# [YOUR GOAL]
Turn every line of the records below into a numbered list, leaving out any blank lines.

═════ DATA TO USE

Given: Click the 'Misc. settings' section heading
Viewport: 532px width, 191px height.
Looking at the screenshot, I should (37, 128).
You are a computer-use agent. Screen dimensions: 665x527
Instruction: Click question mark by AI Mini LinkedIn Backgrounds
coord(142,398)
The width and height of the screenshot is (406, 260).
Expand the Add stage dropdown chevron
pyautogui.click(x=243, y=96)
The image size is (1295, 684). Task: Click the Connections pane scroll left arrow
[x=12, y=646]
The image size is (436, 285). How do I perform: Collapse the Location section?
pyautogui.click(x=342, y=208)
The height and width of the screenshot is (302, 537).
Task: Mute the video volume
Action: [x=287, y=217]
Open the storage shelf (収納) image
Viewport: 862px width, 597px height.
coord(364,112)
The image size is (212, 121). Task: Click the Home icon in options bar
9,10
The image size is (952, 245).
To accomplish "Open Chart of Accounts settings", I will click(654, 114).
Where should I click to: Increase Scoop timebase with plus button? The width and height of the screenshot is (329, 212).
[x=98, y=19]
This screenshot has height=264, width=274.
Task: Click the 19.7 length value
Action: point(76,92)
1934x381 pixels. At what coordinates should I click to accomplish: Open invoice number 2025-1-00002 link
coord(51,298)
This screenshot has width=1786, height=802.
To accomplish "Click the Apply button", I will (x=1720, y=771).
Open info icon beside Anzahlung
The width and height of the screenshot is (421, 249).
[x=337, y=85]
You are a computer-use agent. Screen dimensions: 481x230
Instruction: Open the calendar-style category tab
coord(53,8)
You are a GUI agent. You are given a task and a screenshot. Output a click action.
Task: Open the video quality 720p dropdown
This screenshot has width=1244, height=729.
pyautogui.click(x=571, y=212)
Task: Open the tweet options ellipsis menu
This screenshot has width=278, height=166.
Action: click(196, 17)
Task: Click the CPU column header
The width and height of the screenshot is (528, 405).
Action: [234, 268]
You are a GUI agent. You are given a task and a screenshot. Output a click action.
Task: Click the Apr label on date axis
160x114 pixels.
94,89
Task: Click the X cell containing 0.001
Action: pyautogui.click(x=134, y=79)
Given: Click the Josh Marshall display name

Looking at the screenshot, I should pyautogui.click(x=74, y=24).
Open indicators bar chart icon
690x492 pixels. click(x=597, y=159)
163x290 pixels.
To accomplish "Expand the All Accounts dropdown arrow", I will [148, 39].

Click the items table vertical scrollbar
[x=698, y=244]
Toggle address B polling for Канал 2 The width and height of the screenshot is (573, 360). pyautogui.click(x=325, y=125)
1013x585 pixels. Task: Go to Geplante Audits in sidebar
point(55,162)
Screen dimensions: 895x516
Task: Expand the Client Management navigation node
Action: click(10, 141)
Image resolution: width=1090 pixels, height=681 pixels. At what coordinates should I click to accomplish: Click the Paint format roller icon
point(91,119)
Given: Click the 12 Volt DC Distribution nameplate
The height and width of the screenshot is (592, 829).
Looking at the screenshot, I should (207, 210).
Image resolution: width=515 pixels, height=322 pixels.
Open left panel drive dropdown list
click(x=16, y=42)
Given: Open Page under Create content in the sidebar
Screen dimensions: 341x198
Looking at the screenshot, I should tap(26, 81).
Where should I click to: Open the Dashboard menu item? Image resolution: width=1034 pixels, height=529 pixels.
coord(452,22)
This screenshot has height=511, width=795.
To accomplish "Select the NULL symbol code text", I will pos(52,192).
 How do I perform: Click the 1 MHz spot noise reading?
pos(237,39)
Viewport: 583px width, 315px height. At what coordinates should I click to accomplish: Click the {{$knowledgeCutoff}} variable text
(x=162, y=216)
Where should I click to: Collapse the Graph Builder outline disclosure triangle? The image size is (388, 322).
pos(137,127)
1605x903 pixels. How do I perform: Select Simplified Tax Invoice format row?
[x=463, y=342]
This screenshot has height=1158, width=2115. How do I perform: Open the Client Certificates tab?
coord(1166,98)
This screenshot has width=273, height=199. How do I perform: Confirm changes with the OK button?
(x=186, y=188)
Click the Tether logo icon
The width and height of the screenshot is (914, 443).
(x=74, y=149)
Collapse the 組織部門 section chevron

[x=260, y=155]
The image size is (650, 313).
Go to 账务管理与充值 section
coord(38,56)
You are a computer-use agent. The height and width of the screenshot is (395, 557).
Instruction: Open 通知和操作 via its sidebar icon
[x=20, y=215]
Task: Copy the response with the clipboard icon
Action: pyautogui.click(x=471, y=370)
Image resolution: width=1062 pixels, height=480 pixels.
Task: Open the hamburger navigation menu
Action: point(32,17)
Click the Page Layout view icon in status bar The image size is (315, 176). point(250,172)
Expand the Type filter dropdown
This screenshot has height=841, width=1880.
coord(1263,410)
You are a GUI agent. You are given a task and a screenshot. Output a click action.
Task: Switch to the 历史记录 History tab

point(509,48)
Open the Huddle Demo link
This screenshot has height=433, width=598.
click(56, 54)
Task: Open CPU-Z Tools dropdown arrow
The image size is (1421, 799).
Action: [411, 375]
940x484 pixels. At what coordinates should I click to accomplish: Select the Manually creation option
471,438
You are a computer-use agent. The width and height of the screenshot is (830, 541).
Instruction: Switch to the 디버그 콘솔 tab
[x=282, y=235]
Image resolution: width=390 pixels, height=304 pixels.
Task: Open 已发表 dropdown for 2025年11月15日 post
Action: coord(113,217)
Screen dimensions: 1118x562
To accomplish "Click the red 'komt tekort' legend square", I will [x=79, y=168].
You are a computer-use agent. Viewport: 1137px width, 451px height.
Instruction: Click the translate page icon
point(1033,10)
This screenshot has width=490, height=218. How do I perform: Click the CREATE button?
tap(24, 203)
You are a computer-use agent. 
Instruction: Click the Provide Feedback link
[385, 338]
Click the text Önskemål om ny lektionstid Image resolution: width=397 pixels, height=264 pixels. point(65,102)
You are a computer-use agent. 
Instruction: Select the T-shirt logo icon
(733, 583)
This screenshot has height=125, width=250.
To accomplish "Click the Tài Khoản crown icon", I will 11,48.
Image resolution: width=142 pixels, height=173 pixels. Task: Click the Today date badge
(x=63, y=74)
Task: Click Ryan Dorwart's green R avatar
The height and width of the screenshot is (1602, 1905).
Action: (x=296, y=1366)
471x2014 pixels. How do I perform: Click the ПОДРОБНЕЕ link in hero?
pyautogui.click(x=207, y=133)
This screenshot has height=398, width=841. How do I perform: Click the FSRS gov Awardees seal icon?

══════════

# [SOLUTION BELOW]
1. Given: Click the 'Misc. settings' section heading
2. Viewport: 532px width, 191px height.
3. Looking at the screenshot, I should (37, 128).
4. You are a computer-use agent. Screen dimensions: 665x527
5. Instruction: Click question mark by AI Mini LinkedIn Backgrounds
6. coord(142,398)
7. The width and height of the screenshot is (406, 260).
8. Expand the Add stage dropdown chevron
9. pyautogui.click(x=243, y=96)
10. The image size is (1295, 684). Task: Click the Connections pane scroll left arrow
11. [x=12, y=646]
12. The image size is (436, 285). How do I perform: Collapse the Location section?
13. pyautogui.click(x=342, y=208)
14. The height and width of the screenshot is (302, 537).
15. Task: Mute the video volume
16. Action: [x=287, y=217]
17. Open the storage shelf (収納) image
18. Viewport: 862px width, 597px height.
19. coord(364,112)
20. The image size is (212, 121). Task: Click the Home icon in options bar
21. 9,10
22. The image size is (952, 245).
23. To accomplish "Open Chart of Accounts settings", I will click(654, 114).
24. Where should I click to: Increase Scoop timebase with plus button? The width and height of the screenshot is (329, 212).
25. [x=98, y=19]
26. This screenshot has height=264, width=274.
27. Task: Click the 19.7 length value
28. Action: point(76,92)
29. 1934x381 pixels. At what coordinates should I click to accomplish: Open invoice number 2025-1-00002 link
30. coord(51,298)
31. This screenshot has width=1786, height=802.
32. To accomplish "Click the Apply button", I will (x=1720, y=771).
33. Open info icon beside Anzahlung
34. The width and height of the screenshot is (421, 249).
35. [x=337, y=85]
36. You are a computer-use agent. Screen dimensions: 481x230
37. Instruction: Open the calendar-style category tab
38. coord(53,8)
39. You are a GUI agent. You are given a task and a screenshot. Output a click action.
40. Task: Open the video quality 720p dropdown
41. This screenshot has width=1244, height=729.
42. pyautogui.click(x=571, y=212)
43. Task: Open the tweet options ellipsis menu
44. This screenshot has width=278, height=166.
45. Action: click(196, 17)
46. Task: Click the CPU column header
47. The width and height of the screenshot is (528, 405).
48. Action: [234, 268]
49. You are a GUI agent. You are given a task and a screenshot. Output a click action.
50. Task: Click the Apr label on date axis
51. 160x114 pixels.
52. 94,89
53. Task: Click the X cell containing 0.001
54. Action: pyautogui.click(x=134, y=79)
55. Given: Click the Josh Marshall display name
56. Looking at the screenshot, I should pyautogui.click(x=74, y=24).
57. Open indicators bar chart icon
58. 690x492 pixels. click(x=597, y=159)
59. 163x290 pixels.
60. To accomplish "Expand the All Accounts dropdown arrow", I will [148, 39].
61. Click the items table vertical scrollbar
62. [x=698, y=244]
63. Toggle address B polling for Канал 2 The width and height of the screenshot is (573, 360). pyautogui.click(x=325, y=125)
64. 1013x585 pixels. Task: Go to Geplante Audits in sidebar
65. point(55,162)
66. Screen dimensions: 895x516
67. Task: Expand the Client Management navigation node
68. Action: click(10, 141)
69. Image resolution: width=1090 pixels, height=681 pixels. At what coordinates should I click to accomplish: Click the Paint format roller icon
70. point(91,119)
71. Given: Click the 12 Volt DC Distribution nameplate
72. The height and width of the screenshot is (592, 829).
73. Looking at the screenshot, I should (207, 210).
74. Image resolution: width=515 pixels, height=322 pixels.
75. Open left panel drive dropdown list
76. click(x=16, y=42)
77. Given: Open Page under Create content in the sidebar
78. Screen dimensions: 341x198
79. Looking at the screenshot, I should tap(26, 81).
80. Where should I click to: Open the Dashboard menu item? Image resolution: width=1034 pixels, height=529 pixels.
81. coord(452,22)
82. This screenshot has height=511, width=795.
83. To accomplish "Select the NULL symbol code text", I will pos(52,192).
84.  How do I perform: Click the 1 MHz spot noise reading?
85. pos(237,39)
86. Viewport: 583px width, 315px height. At what coordinates should I click to accomplish: Click the {{$knowledgeCutoff}} variable text
87. (x=162, y=216)
88. Where should I click to: Collapse the Graph Builder outline disclosure triangle? The image size is (388, 322).
89. pos(137,127)
90. 1605x903 pixels. How do I perform: Select Simplified Tax Invoice format row?
91. [x=463, y=342]
92. This screenshot has height=1158, width=2115. How do I perform: Open the Client Certificates tab?
93. coord(1166,98)
94. This screenshot has width=273, height=199. How do I perform: Confirm changes with the OK button?
95. (x=186, y=188)
96. Click the Tether logo icon
97. The width and height of the screenshot is (914, 443).
98. (x=74, y=149)
99. Collapse the 組織部門 section chevron
100. [x=260, y=155]
101. The image size is (650, 313).
102. Go to 账务管理与充值 section
103. coord(38,56)
104. You are a computer-use agent. The height and width of the screenshot is (395, 557).
105. Instruction: Open 通知和操作 via its sidebar icon
106. [x=20, y=215]
107. Task: Copy the response with the clipboard icon
108. Action: pyautogui.click(x=471, y=370)
109. Image resolution: width=1062 pixels, height=480 pixels.
110. Task: Open the hamburger navigation menu
111. Action: point(32,17)
112. Click the Page Layout view icon in status bar The image size is (315, 176). point(250,172)
113. Expand the Type filter dropdown
114. This screenshot has height=841, width=1880.
115. coord(1263,410)
116. You are a GUI agent. You are given a task and a screenshot. Output a click action.
117. Task: Switch to the 历史记录 History tab
118. point(509,48)
119. Open the Huddle Demo link
120. This screenshot has height=433, width=598.
121. click(56, 54)
122. Task: Open CPU-Z Tools dropdown arrow
123. The image size is (1421, 799).
124. Action: [411, 375]
125. 940x484 pixels. At what coordinates should I click to accomplish: Select the Manually creation option
126. 471,438
127. You are a computer-use agent. The width and height of the screenshot is (830, 541).
128. Instruction: Switch to the 디버그 콘솔 tab
129. [x=282, y=235]
130. Image resolution: width=390 pixels, height=304 pixels.
131. Task: Open 已发表 dropdown for 2025年11月15日 post
132. Action: coord(113,217)
133. Screen dimensions: 1118x562
134. To accomplish "Click the red 'komt tekort' legend square", I will [x=79, y=168].
135. You are a computer-use agent. Viewport: 1137px width, 451px height.
136. Instruction: Click the translate page icon
137. point(1033,10)
138. This screenshot has width=490, height=218. How do I perform: Click the CREATE button?
139. tap(24, 203)
140. You are a computer-use agent. 
141. Instruction: Click the Provide Feedback link
142. [385, 338]
143. Click the text Önskemål om ny lektionstid Image resolution: width=397 pixels, height=264 pixels. point(65,102)
144. You are a computer-use agent. 
145. Instruction: Select the T-shirt logo icon
146. (733, 583)
147. This screenshot has height=125, width=250.
148. To accomplish "Click the Tài Khoản crown icon", I will 11,48.
149. Image resolution: width=142 pixels, height=173 pixels. Task: Click the Today date badge
150. (x=63, y=74)
151. Task: Click Ryan Dorwart's green R avatar
152. The height and width of the screenshot is (1602, 1905).
153. Action: (x=296, y=1366)
154. 471x2014 pixels. How do I perform: Click the ПОДРОБНЕЕ link in hero?
155. pyautogui.click(x=207, y=133)
156. This screenshot has height=398, width=841. How do I perform: Click the FSRS gov Awardees seal icon?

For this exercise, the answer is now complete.